Klick Health

Spam filtering in social listening

Senior Director, Social Media

Read More

I guess I’m just not a very trusting soul, at least when it comes to technology. In fact I used to have a saying in my old company, “either it’s tested or it doesn’t work.” So, when looking at social listening projects my first question is, is the data tested?

One of the important elements of testing in social listening is what we call “spam filtering.” This is the reduction of spam posts inside the reported volumes so that the data is as valid as possible. One caveat, spam is largely subjective and is an entire spectrum of content from unique material written by a fringe participant to pure keyword-laden posts meant only to drive black-hat SEO activities or to gain traffic for Google AdWords payments.

See also:

Here is a visual example of what can happen taken from some recent listening we conducted.
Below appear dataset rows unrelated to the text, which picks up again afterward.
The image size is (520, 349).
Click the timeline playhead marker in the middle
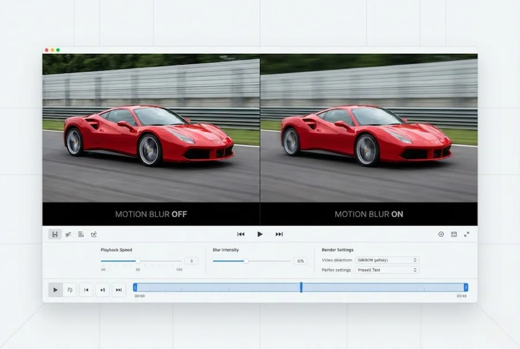301,287
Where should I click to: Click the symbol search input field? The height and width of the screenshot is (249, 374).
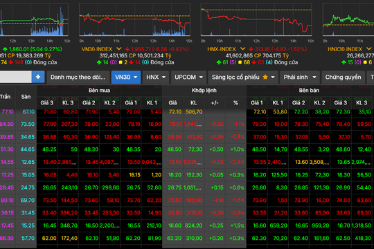point(16,77)
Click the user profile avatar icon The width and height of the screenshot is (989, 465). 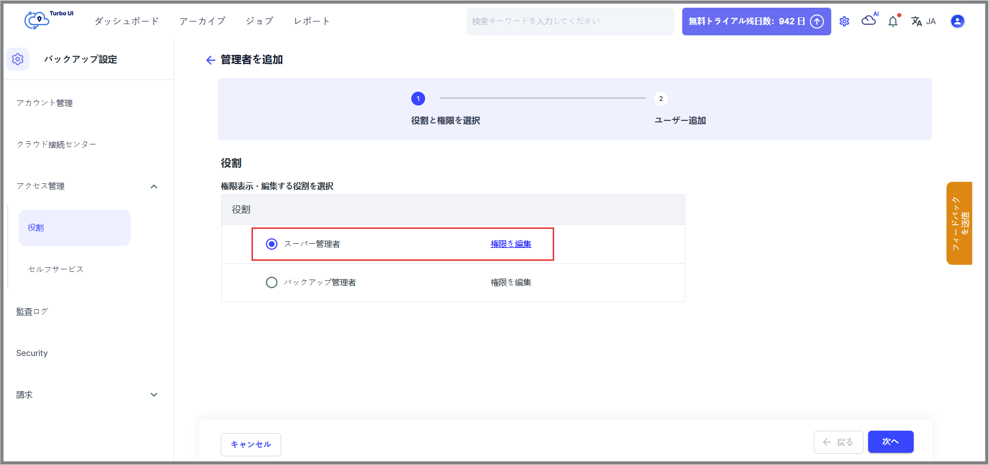pyautogui.click(x=957, y=21)
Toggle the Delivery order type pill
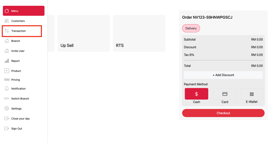Screen dimensions: 269x143 point(191,28)
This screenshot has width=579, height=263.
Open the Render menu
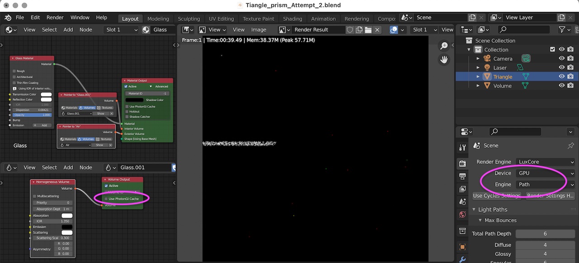(x=55, y=18)
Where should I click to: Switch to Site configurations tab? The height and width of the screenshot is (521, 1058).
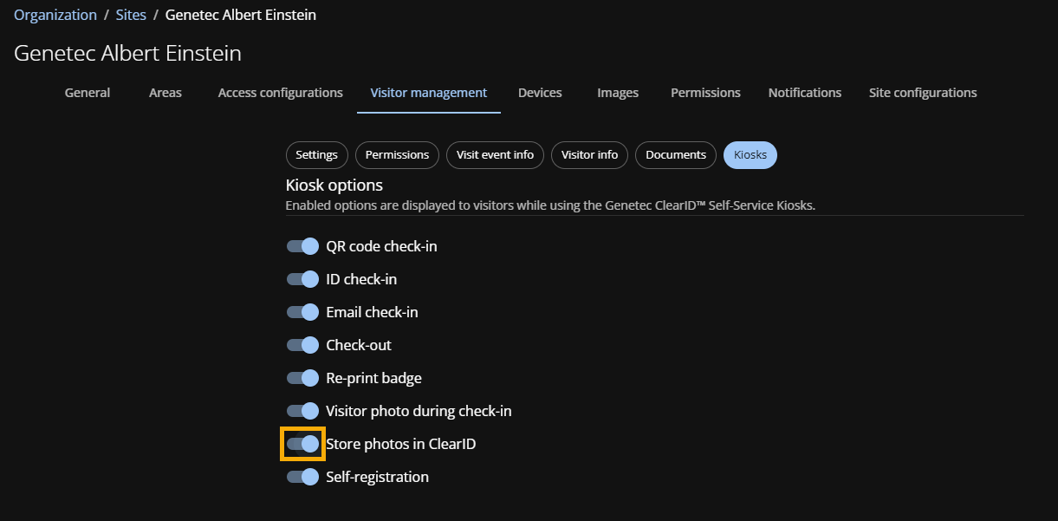(x=922, y=93)

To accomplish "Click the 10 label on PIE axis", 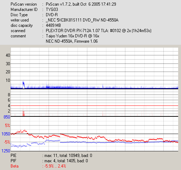I will tap(8, 80).
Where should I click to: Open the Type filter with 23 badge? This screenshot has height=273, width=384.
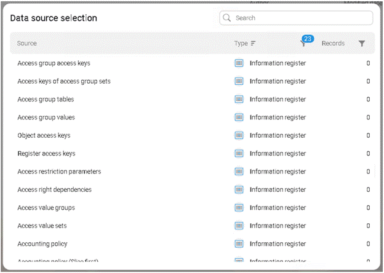pyautogui.click(x=303, y=43)
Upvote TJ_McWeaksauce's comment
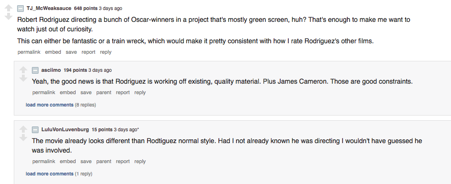Image resolution: width=451 pixels, height=184 pixels. click(x=9, y=9)
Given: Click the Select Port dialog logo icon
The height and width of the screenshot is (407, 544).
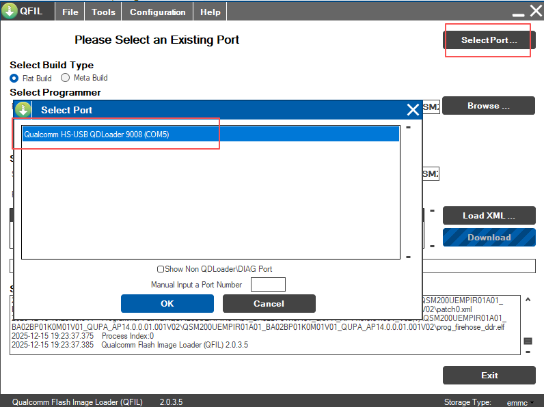Looking at the screenshot, I should [23, 110].
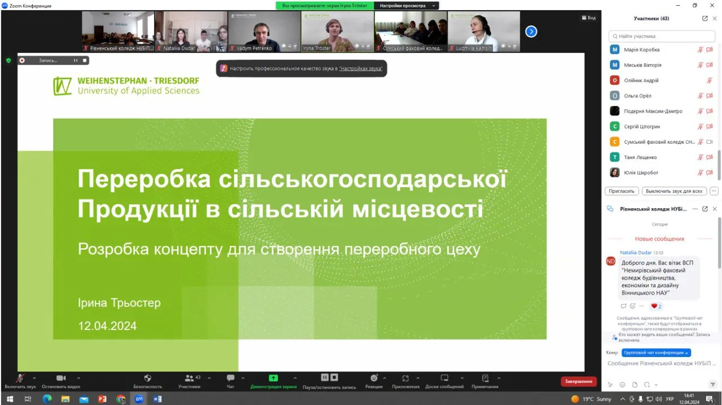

This first image is the 1-year trend of social volumes:

Social spam - the bump in forum posts is suspicious

Social spam – the bump in forum posts is suspicious

The highlighted areas show  a boost in the number of forum posts far above the daily averages seen previously in the year. This can be indicative of spammers loading up forums with keywords to drive traffic to their sites, or even sell directly on the forums, but the volumes are usually due to link farming.

Once we investigated the keywords inside the high volume time frame we found words like these being featured prominently:

There were many more, but that gives the general idea. Misspellings are particularly helpful as the spam posts are typically the same template and just posted to vast numbers of forums via bots.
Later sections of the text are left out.